This is a memorandum for newspaper scrapper.
Figure 1: scenery of newspaper scrapping.
----------------------------------
PREFACE
I am deeply attached to newspaper scrapping. Since 2001, I have been reading the Daily Yomiuiri every day.This is for my English reading study. At that time I start reading it, I had to study for the entrance exam of Graduate School.
Until that time, I had worked at a construction consultant company,
running domestically, without using English on business. So I have a lot of blank of English use.
Description above is the motivation of scrapping newspaper articles every day. At graduate school days, I was not close to business world,
so I felt a lack of business information. Since 2004, I have started reading the Nihon Keizai Shimbun, so-called Nikkei in Japanese.
After leaving University and entered to a company, I have continued to scrap the article of newspaper until now.
Around 2008, the articles with spreading over notebook exceed 70 books.
So I have decided to transit to digital world from analog scrapping world.
This is the memorandum of my work path into digital archiving.
----------------------------------
TIMELINE SUMMARY
2001: Started the reading the Daily Yomiuri.
2004: Started the reading Nihon Keizai Shimbun, so-called Nikkei.
2007: Started the reading The Nikkei Weekly.
2007: Bought the A3 flat bed scanner with auto-feeder function.
2007: Transition to digital scrapping
----------------------------------
ROUTINE WORK
I always get up at 5:00 a.m. or so, because my blacky cat calls me in order to ask to me feed breakfast. So I start to checking newspaper around 5:30 a.m.
First I read newspaper with using red pencil marking as shown below.
Figure 2: Checking interested articles.
As target information, I always search and select science and environmental article, because I formally majored in that disciplinary. In addition to above, I also check my business field information. Colorred line distinguishing other article area is very important for scanning work.

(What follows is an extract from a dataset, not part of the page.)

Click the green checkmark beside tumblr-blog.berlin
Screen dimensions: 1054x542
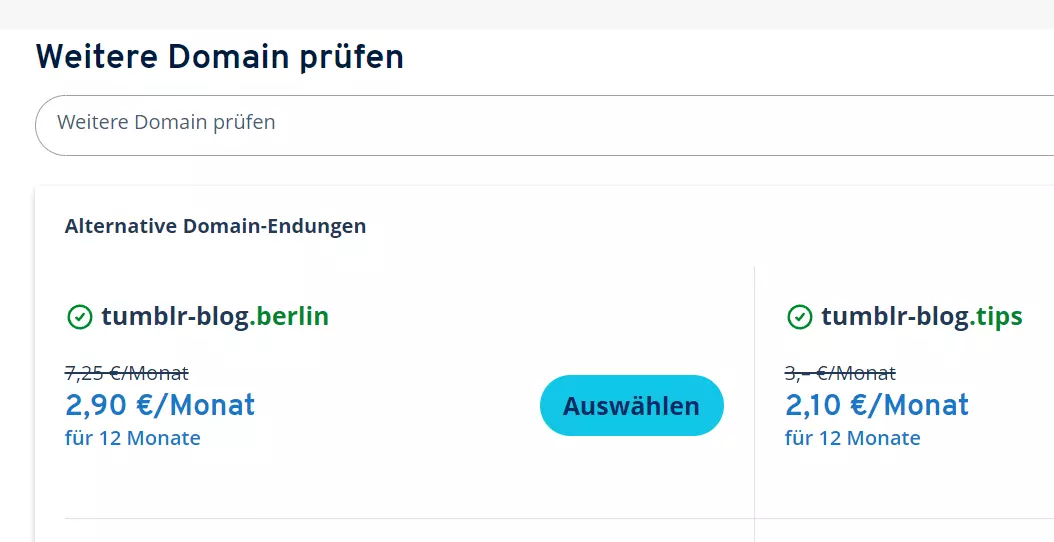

Subsequently I start up computer, after checking newspaper.
Figure 3: My computer and my scanner.Figure 4: My flat-bed scanner. This scanner was obtained with about 80,000 yen, used device market. This 'Offirio ES-7000H', of EPSON, supports A3-wide scanning domain. Additionally, auto-feeder is implemented.

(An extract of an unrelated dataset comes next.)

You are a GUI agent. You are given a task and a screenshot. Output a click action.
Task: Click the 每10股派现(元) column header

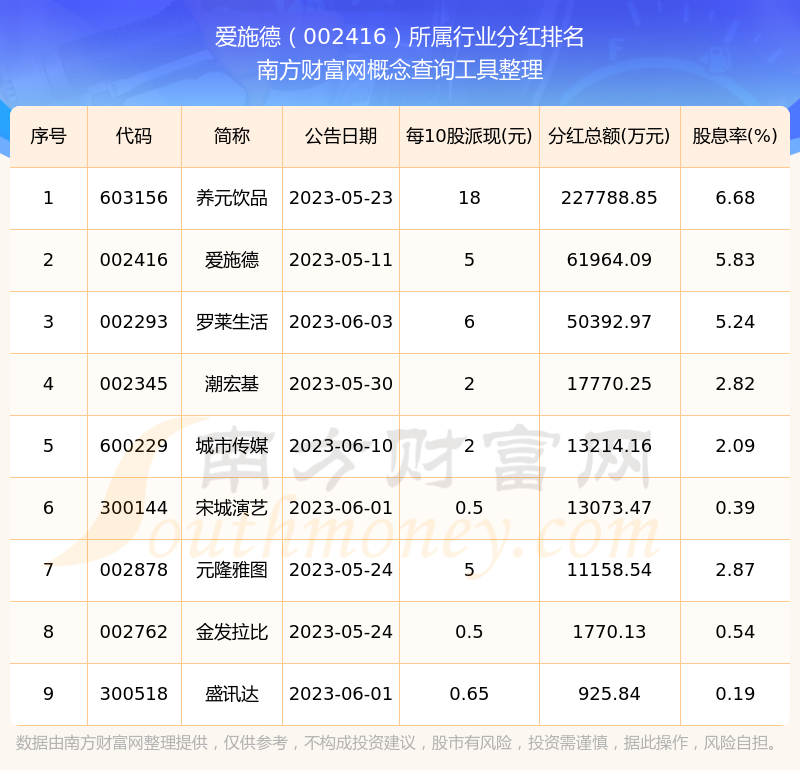469,136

Scanning procedure is as follows:
1. start up Linux OS and login system.
2. turn on flat bed scanner.
3. nautilus open.
4. gnome terminal open.
5. scanning software start up.
6. scanning.
Figure 5: Desktop screen shot of scanning work.
Figure 5 indicates desktop screenshot at scanning process.
I always tune the scanning area range with using hand-drawn
marked lines.
Figure 6: Scanning an article. [Torikomi] button, in Japanese, means [Scan] in English.
After clicking [Scan] buttom, Dialogue ask file name and its directory path. Filename is defined by following manner.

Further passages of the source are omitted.